Hannes Schmid (75) ist ausser sich vor Freude. «Endlich herrscht wieder so etwas wie Normalität», sagt der Schweizer Fotokünstler. Seit zwei Wochen dürfen die 400 Kinder seines Hilfswerks Smiling Gecko in Kambodscha zurück in die Schule – nach 22 Monaten Lockdown! «Die letzten zwei Jahre waren vor allem für die Kleinen eine riesige Herausforderung», sagt Schmid. Homeschooling sei kaum möglich gewesen, da die meisten Eltern weder lesen noch schreiben können. «Nun bekommen die Kinder wieder regelmässig zu essen, werden medizinisch versorgt und erhalten auch geistig Nahrung.»
Im Jahr 2014 gründete Schmid 60 Kilometer nördlich der kambodschanischen Hauptstadt Phnom Penh das Entwicklungsprojekt Smiling Gecko. Mit Spendengeldern aus der Schweiz baute er auf 40 Hektaren Landwirtschafts- und Handwerksbetriebe auf, die inzwischen jährlich gegen 80 Tonnen Lebensmittel produzieren. Davon profitieren rund 12'000 Menschen, die zuvor grösstenteils in den Slums von Phnom Penh dahinvegetierten. «Mein Ziel war und ist es noch immer, möglichst vielen Menschen durch wirtschaftlich tragfähige Betriebe eine selbstbestimmte Existenz zu verschaffen», erklärt Schmid.
Kambodscha stürzte ins Chaos
Anfang 2021 kam die Pandemie und stürzte das ohnehin schon gebeutelte Kambodscha endgültig ins Chaos. Fabriken mussten schliessen, der Tourismus brach komplett ein. «Wie in jeder Krise traf es die Ärmsten der Armen am schlimmsten», sagt Schmid. Und er schildert, wie hungernde Eltern ihre Kinder im Stich liessen, um in andere Teile des Landes vielleicht Arbeit zu finden.

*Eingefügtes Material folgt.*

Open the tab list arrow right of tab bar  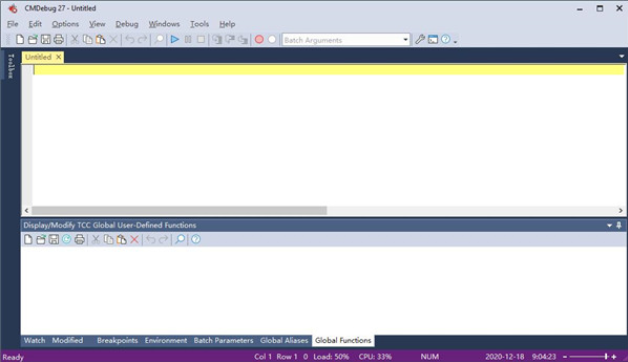point(622,56)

Im Dschungel würde er immer wieder verwahrloste Kinder antreffen, die sich seit Monaten nur von Eidechsen und Kröten ernähren würden, weil ihre Eltern nicht mehr da seien.
Auch für die Landwirtschaftsbetriebe war die Pandemie eine Herausforderung. Abnehmer für die Produkte aus seinem Betrieb fand Schmid während der Pandemie kaum mehr. «Läden hatten geschlossen, ebenso Hotels und Restaurants, welche die Lebensmittel von uns bezogen – in unserer Umgebung herrschten blanke Not und Hunger». Er und sein Team hätten deswegen Abertausende Lebensmittelpakete als Nothilfe an die Bevölkerung verteilt.
Kinder sind geistig zurückgefallen
Die Pandemie sei noch nicht zu Ende, sagt Schmid. «Das Leiden geht weiter». Mit der von der Regierung erlaubten Wiedereröffnung seiner Schule seien aber zumindest die 400 Kinder wieder versorgt. Die meisten von ihnen unter zehn Jahren seien in ihrer Entwicklung stark zurückgeworfen. Sie hätten fast alles verlernt, was ihnen zuvor beigebracht worden sei. «Uns steht viel Arbeit bevor», sagt Schmid, und das sei gut so. Lächelnd ergänzt er: «Dass wir unsere Schule wieder offen haben, ist ein Silberstreifen am düsteren Horizont. Und dieser Silberstreifen macht mich extrem glücklich.»